- ACTION ITEM -
Work through the records below and copy every line that includes "agent".

Stored entries:
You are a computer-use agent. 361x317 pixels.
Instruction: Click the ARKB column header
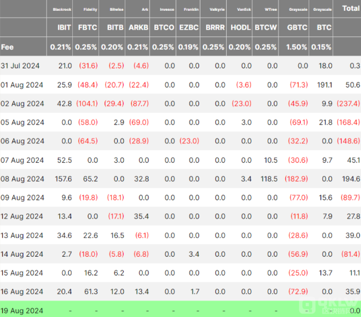tap(140, 27)
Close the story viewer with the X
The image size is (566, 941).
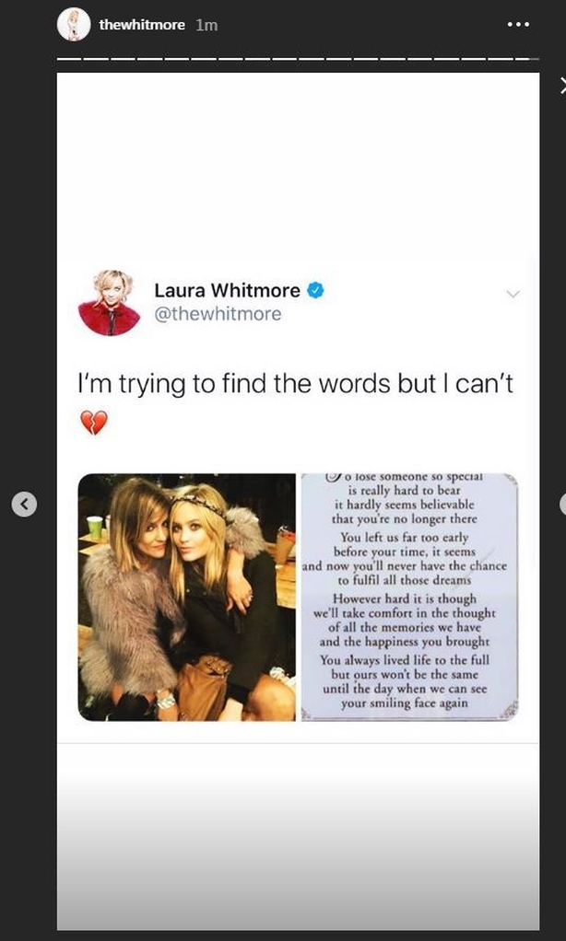(563, 87)
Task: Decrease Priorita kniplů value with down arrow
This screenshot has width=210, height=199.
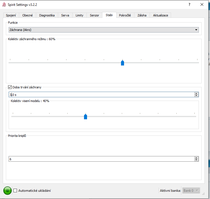Action: 196,160
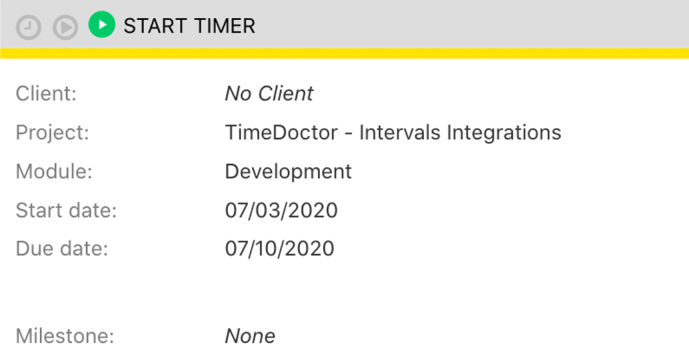Click the Start date label

(66, 210)
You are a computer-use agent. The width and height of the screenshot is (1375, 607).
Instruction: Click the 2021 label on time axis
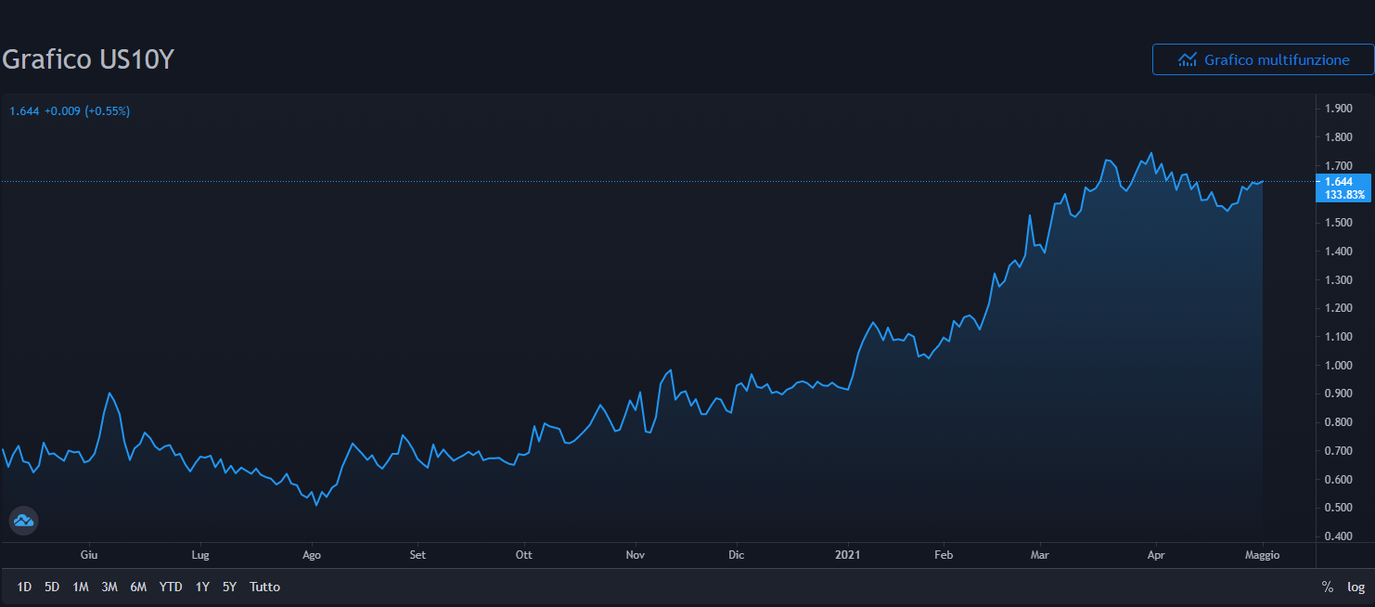847,555
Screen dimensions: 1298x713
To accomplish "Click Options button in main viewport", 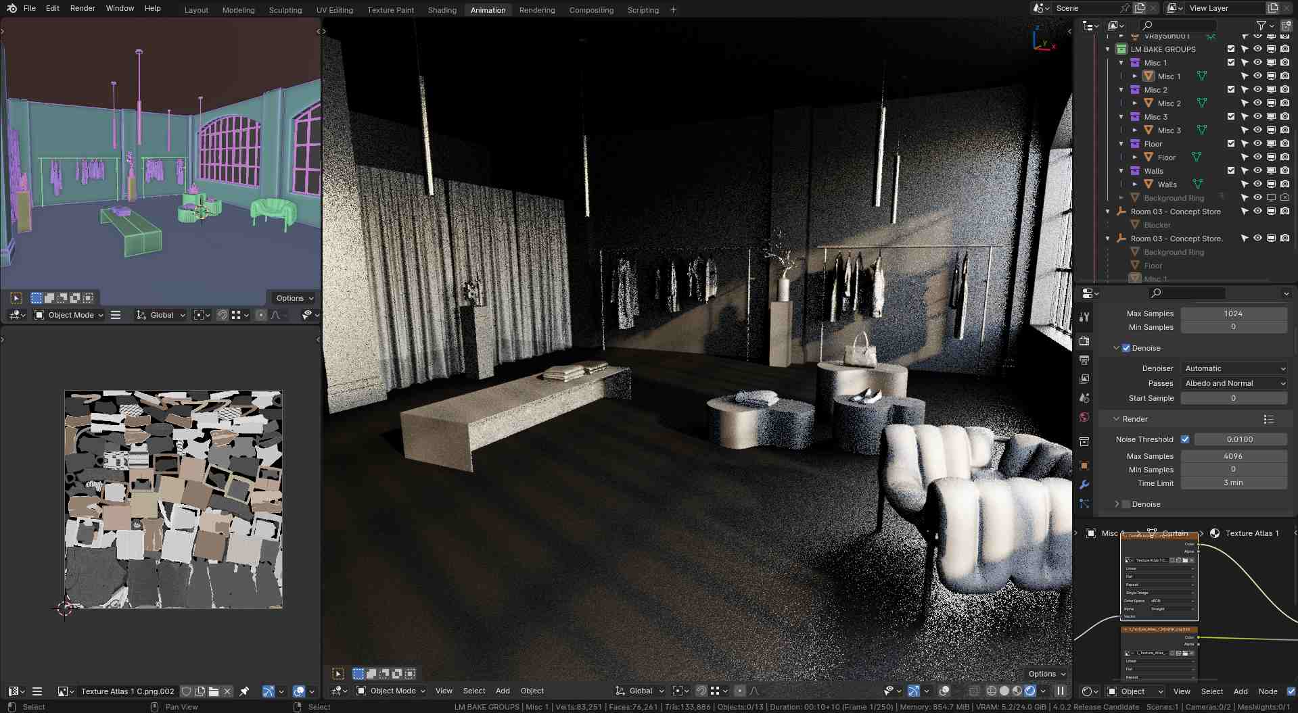I will 1046,674.
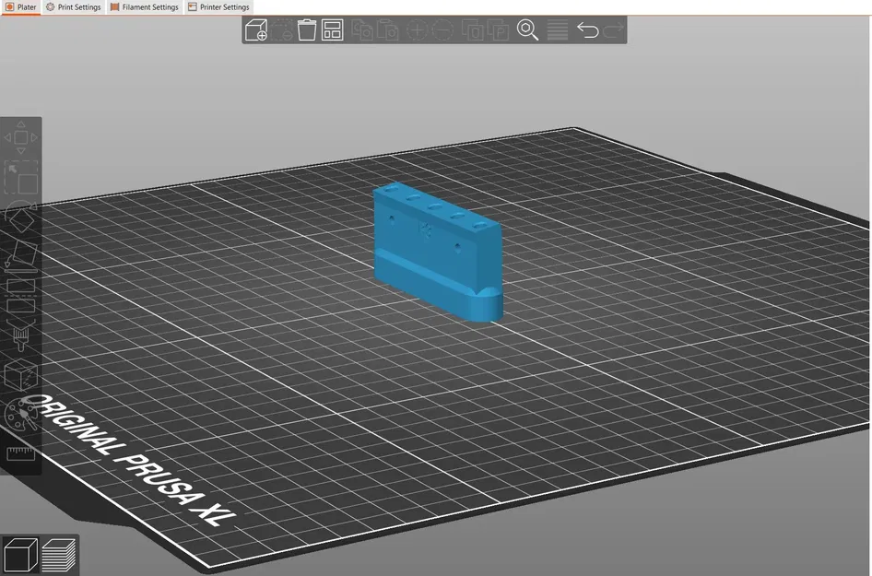Select the Rotate gizmo tool
This screenshot has width=872, height=576.
[21, 217]
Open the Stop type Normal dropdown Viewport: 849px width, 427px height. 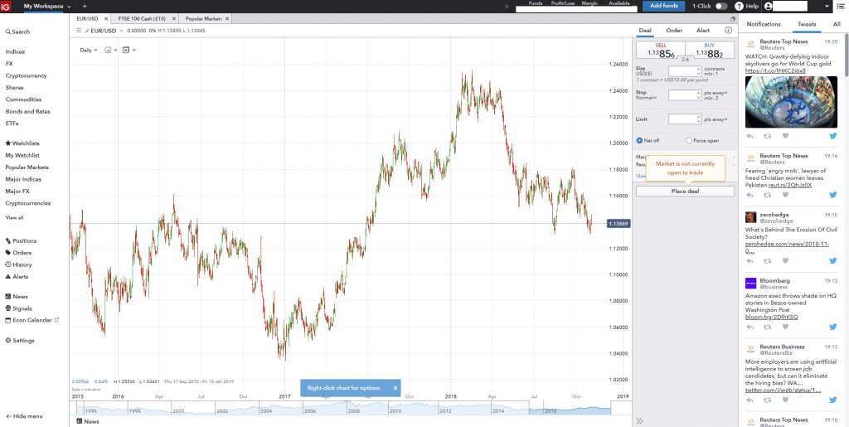pos(647,98)
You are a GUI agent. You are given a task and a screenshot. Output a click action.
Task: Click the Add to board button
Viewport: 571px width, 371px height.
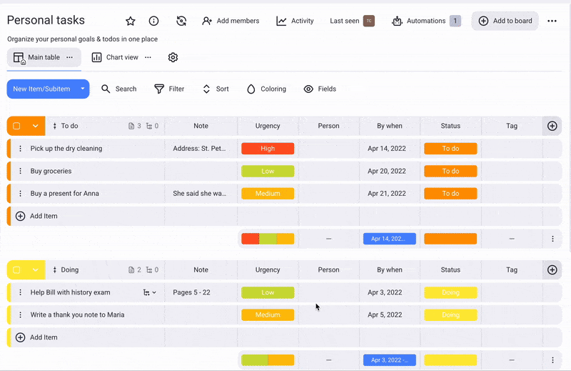505,21
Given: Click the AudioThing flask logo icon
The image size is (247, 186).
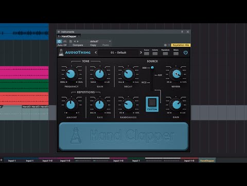Looking at the screenshot, I should coord(61,53).
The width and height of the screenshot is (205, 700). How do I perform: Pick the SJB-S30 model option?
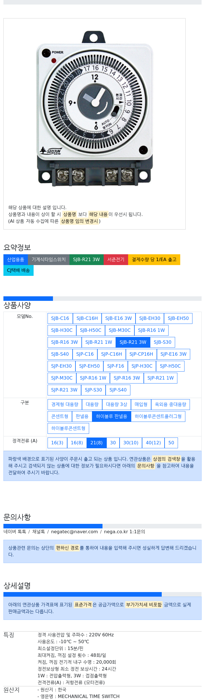coord(163,342)
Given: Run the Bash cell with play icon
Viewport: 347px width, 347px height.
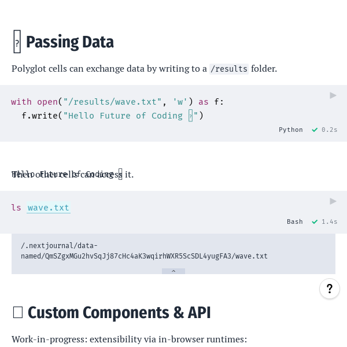Looking at the screenshot, I should (333, 201).
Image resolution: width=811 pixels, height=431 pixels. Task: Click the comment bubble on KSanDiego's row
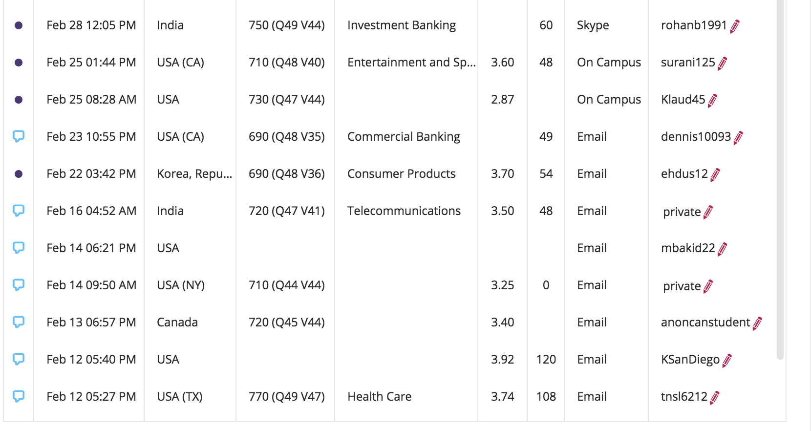18,359
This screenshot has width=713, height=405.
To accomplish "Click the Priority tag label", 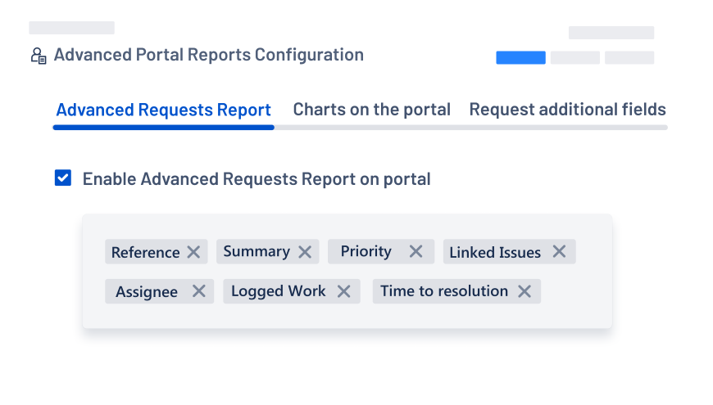I will point(366,252).
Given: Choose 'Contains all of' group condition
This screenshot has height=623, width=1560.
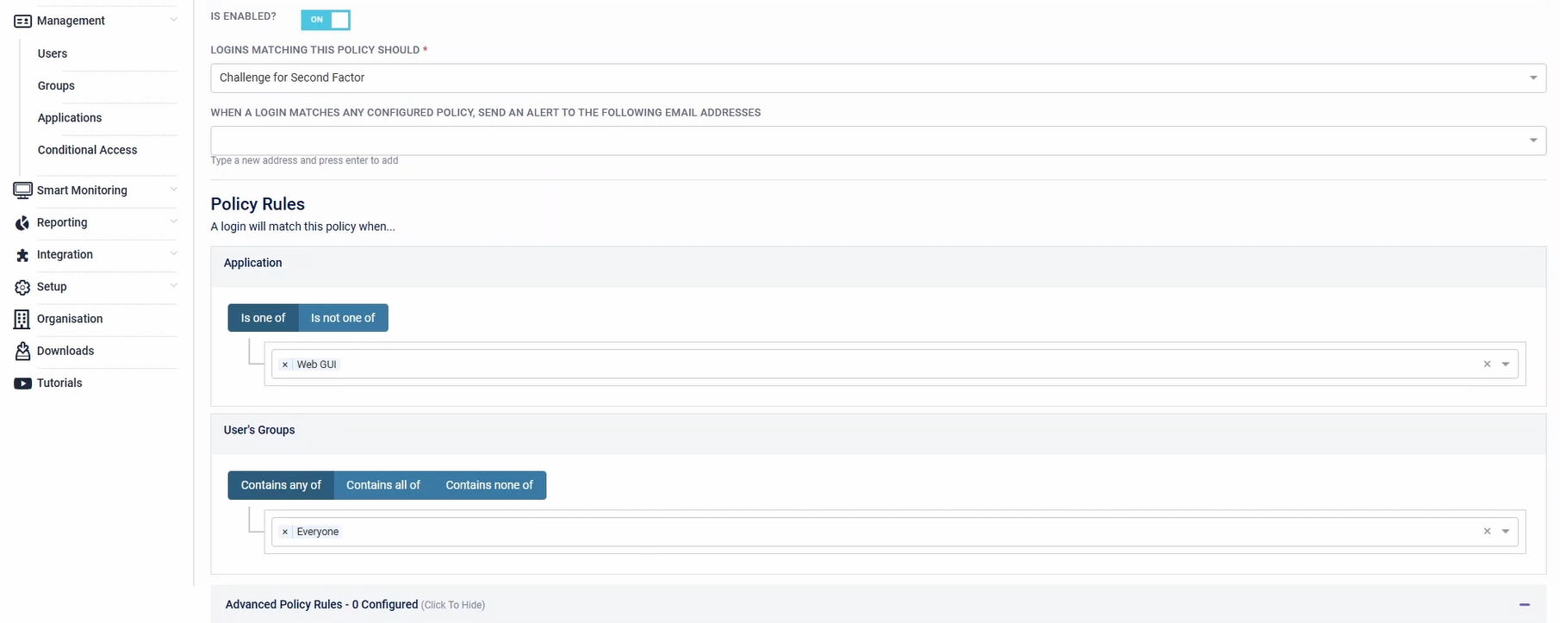Looking at the screenshot, I should 383,485.
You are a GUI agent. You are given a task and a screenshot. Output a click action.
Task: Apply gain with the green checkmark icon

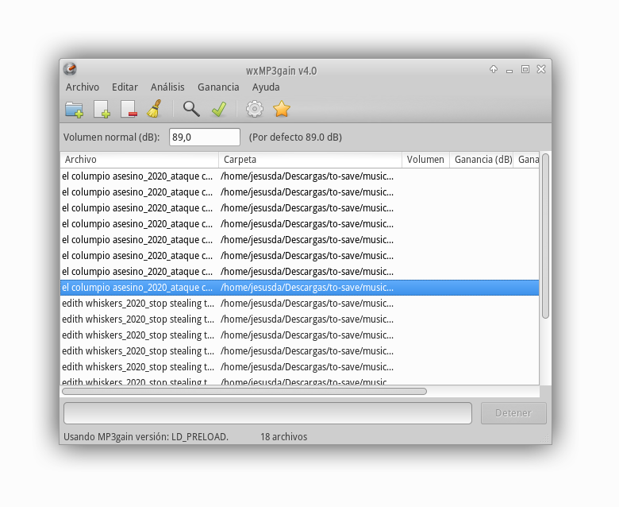tap(219, 110)
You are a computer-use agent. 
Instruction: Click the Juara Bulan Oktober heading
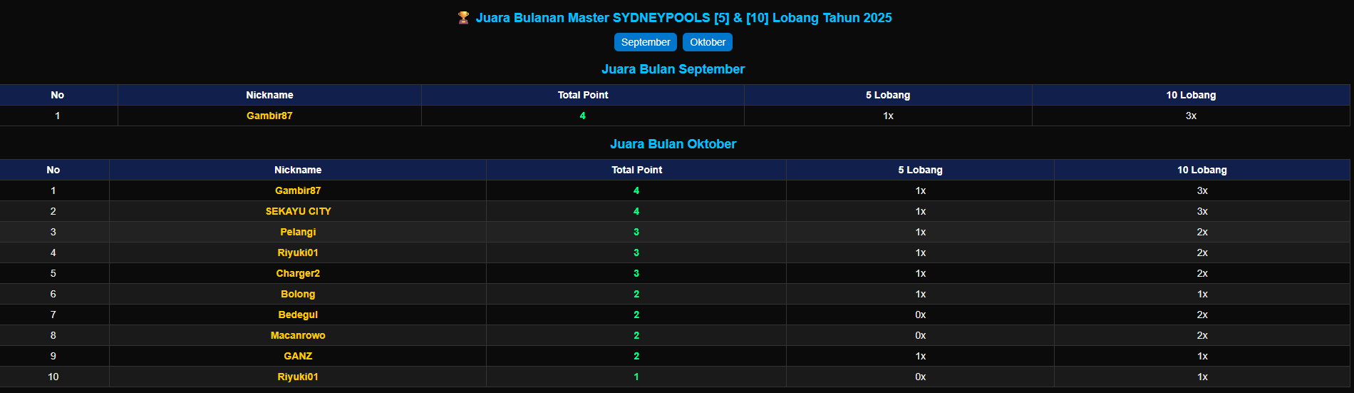[x=673, y=144]
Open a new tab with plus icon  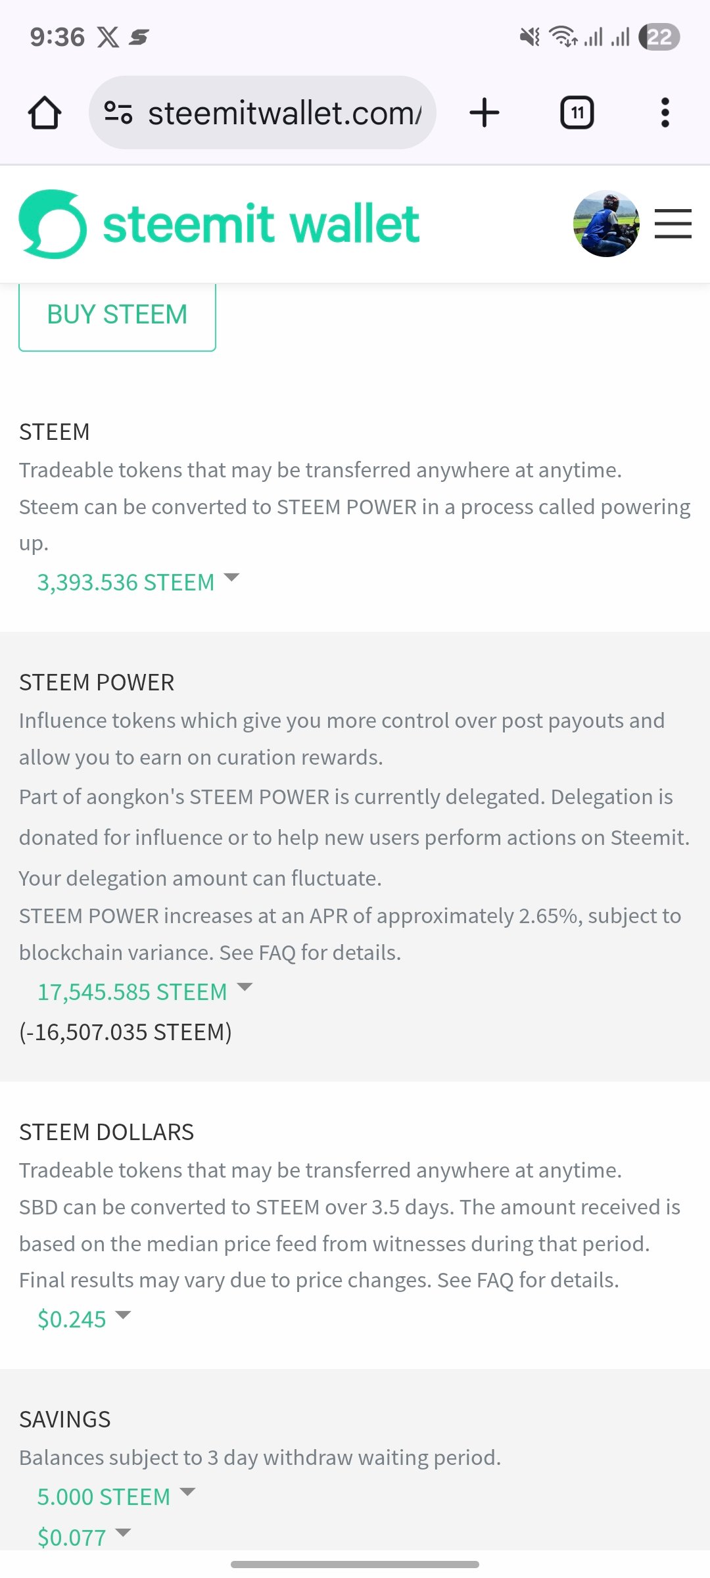(485, 112)
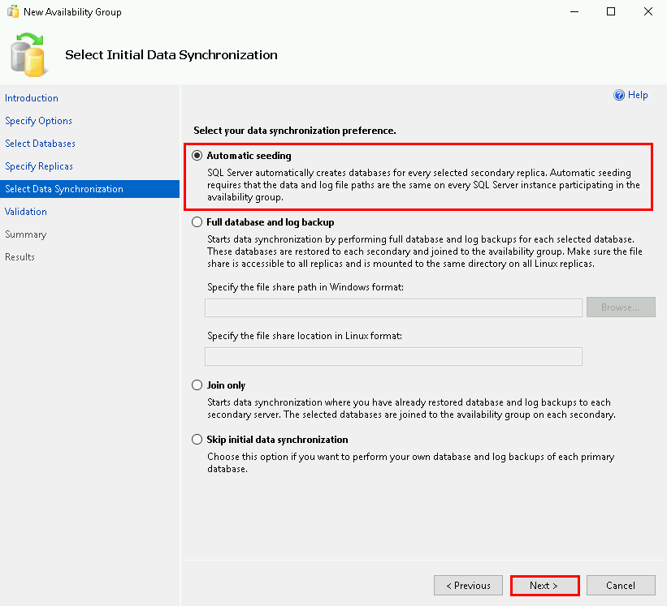Choose Full database and log backup option
The height and width of the screenshot is (606, 667).
[x=197, y=222]
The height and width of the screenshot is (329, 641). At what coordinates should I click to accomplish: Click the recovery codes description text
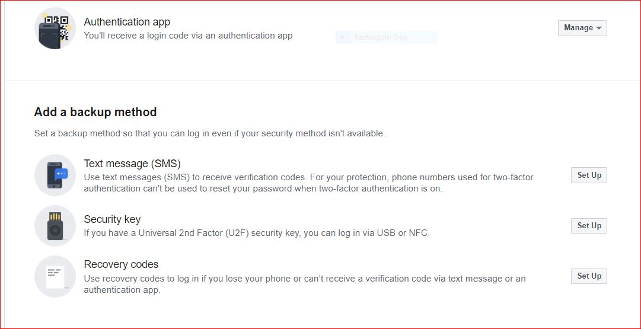pos(304,284)
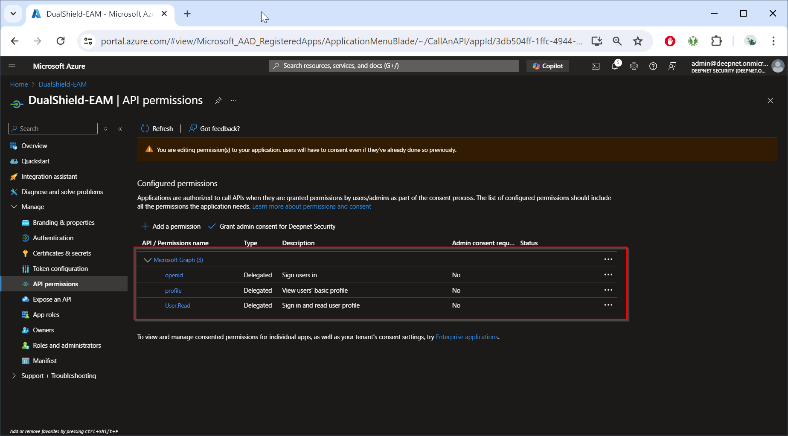Expand Support + Troubleshooting section
Viewport: 788px width, 436px height.
14,376
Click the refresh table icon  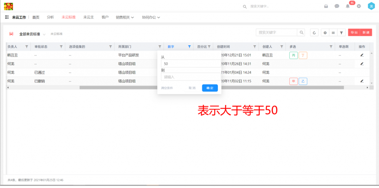pyautogui.click(x=314, y=33)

- REPLY -
You are a computer-use agent. 361x317 pixels.
You are a computer-use agent. The width and height of the screenshot is (1375, 607).
You are a GUI agent. You are given a task and a screenshot. Output a click action.
You are a GUI agent. You are given a task and a screenshot. Output a click action.
You are a computer-use agent. 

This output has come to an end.